__Data records__:
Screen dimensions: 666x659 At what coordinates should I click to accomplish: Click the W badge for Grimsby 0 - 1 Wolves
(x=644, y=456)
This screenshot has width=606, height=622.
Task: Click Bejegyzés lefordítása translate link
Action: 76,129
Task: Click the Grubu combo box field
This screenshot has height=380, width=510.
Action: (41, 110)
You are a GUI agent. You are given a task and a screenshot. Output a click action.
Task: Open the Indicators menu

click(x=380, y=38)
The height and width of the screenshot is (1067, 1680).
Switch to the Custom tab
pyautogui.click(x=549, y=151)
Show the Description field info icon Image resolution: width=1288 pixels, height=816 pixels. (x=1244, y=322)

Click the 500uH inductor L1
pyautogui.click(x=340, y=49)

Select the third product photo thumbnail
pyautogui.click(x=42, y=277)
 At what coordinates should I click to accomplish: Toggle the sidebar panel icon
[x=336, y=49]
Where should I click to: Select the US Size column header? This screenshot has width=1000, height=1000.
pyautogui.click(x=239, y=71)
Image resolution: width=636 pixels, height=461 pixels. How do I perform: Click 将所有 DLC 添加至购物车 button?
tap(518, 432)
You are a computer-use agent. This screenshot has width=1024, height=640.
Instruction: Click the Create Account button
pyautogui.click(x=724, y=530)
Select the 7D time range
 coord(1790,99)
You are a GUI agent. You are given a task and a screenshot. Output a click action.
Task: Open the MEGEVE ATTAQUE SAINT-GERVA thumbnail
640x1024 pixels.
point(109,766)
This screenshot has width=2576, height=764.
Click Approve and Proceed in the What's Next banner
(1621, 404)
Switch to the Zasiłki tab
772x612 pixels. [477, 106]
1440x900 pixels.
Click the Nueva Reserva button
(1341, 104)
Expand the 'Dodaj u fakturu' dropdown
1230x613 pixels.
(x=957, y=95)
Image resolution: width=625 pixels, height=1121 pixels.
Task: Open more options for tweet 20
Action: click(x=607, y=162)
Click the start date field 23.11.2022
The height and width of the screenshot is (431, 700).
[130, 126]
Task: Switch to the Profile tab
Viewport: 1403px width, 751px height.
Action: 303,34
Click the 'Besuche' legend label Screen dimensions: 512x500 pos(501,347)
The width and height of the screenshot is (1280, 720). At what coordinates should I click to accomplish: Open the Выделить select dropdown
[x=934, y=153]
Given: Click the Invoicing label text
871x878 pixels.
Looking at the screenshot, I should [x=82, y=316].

__WHAT IS NEEDED__:
Find the lines in the entries above where "field" occurs, and copy each of them.

__ANSWER TO THE EXERCISE__:
Task: Click the Grubu combo box field
Show the Description field info icon Image resolution: width=1288 pixels, height=816 pixels. (x=1244, y=322)
Click the start date field 23.11.2022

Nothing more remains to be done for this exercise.